Mercado financeiro
Subiu
Banco do Brasil ON
Desceu
Ibovespa
Alta da moeda dos EUA já passa de 2,5% na semana
O dólar subiu 1,00% nesta quinta-feira (9) e atingiu o maior valor em três semanas, cotado a R$ 3,8017 no mercado à vista. A alta ocorreu em meio ao volume de negócios reduzido e foi conduzida por fatores externos e, principalmente, internos. Lá fora, a moeda americana avançou ante moedas emergentes e fortes. Por aqui, a expectativa pelo primeiro debate de presidenciáveis na TV, na noite de ontem, retraiu importante parcela de investidores. Na máxima do dia, o dólar à vista chegou aos R$ 3,8201 (+1,49%). No mercado futuro, o contrato para setembro chegou à máxima de R$ 3,8330 (+1,36%). Com o resultado, o dólar à vista soma alta de 2,53% na semana e de 1,23% no mês.

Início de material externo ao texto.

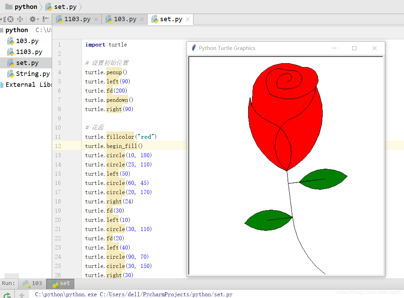Click the set.py breadcrumb item
Image resolution: width=404 pixels, height=298 pixels.
pos(61,7)
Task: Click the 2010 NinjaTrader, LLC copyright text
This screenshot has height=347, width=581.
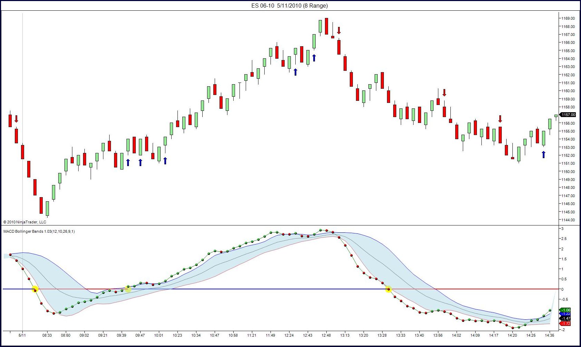Action: [25, 222]
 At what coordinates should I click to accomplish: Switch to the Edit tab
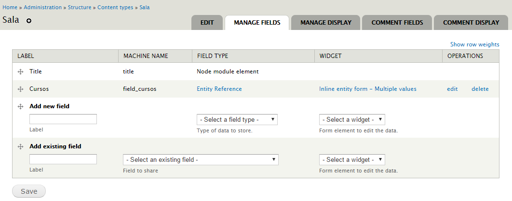[207, 23]

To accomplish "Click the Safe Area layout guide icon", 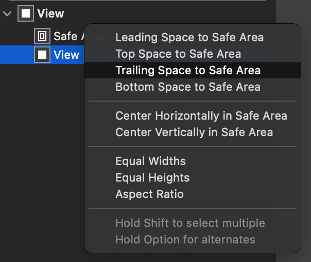I will (42, 36).
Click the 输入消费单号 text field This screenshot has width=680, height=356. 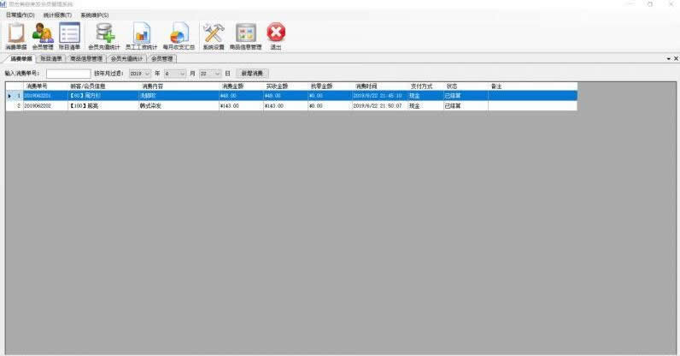[68, 74]
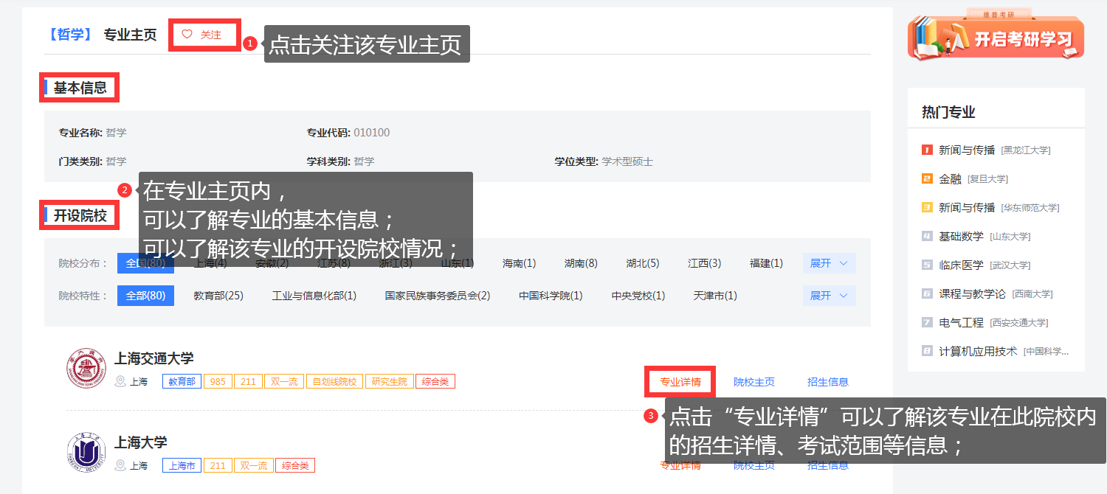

Balanços piores que esperado puxam retração do Ibovespa
Uma mistura entre a decepção com alguns resultados corporativos e o sentimento de cautela dos investidores em relação ao primeiro debate entre os candidatos à Presidência fez com que o Ibovespa operasse majoritariamente em terreno negativo. O índice à vista encerrou em baixa de 0,48%, aos 78 767,99 pontos, com giro financeiro de R$ 10,13 bilhões. De acordo com especialistas em renda variável, a tensão com as eleições sempre existe, mas os ativos sofreram mais pela queda das ações da Suzano, que veio com prejuízo acima do previsto, e ainda os papeis de Cosan e da Braskem, que também foram influenciados por balanços mais fracos.
Pesquisa eleitoral de corretora também prejudica desempenho
A queda do Índice Bovespa foi limitada pelo desempenho das ações de Banco do Brasil ON (2,97%), por conta de um resultado considerado muito positivo no segundo trimestre, e pela influência praticamente neutra do mercado acionário em Wall Street. Em relatório, Pedro Paulo Silveira, economista-chefe da corretora Nova Futura, lembra que o Ibovespa abriu o dia em alta, mas, abruptamente, passou a cair. A maior parte das ações recuou, levando o índice à vista a uma queda de mais de 1,0% em poucos minutos. O motivo, aparentemente, estava relacionado ao resultado da pesquisa eleitoral a ser divulgada pela corretora XP nesta sexta-feira (10).
Juros refletem aversão ao risco para países emergentes
Os juros futuros fecharam a sessão regular em alta, que foi mais forte nos contratos de longo prazo, mais sensíveis ao cenário externo e fiscal. A curva refletiu principalmente, a aversão ao risco a moedas de economias emergentes, detonada pela situação na Turquia, que ajudou o dólar no Brasil a retomar o patamar os R$ 3,80. A taxa do DI para janeiro de 2019 fechou em 6,660%, de 6,648% no ajuste anterior, e a do DI para janeiro de 2020 subiu de 7,99% para 8,09%. A taxa do DI para janeiro de 2021 encerrou a 9,16%, de 9,03%. A taxa do DI para janeiro de 2023 avançou de 10,48% para 10,63%. A taxa do DI para janeiro de 2025 terminou em 11,31%, de 11,15%.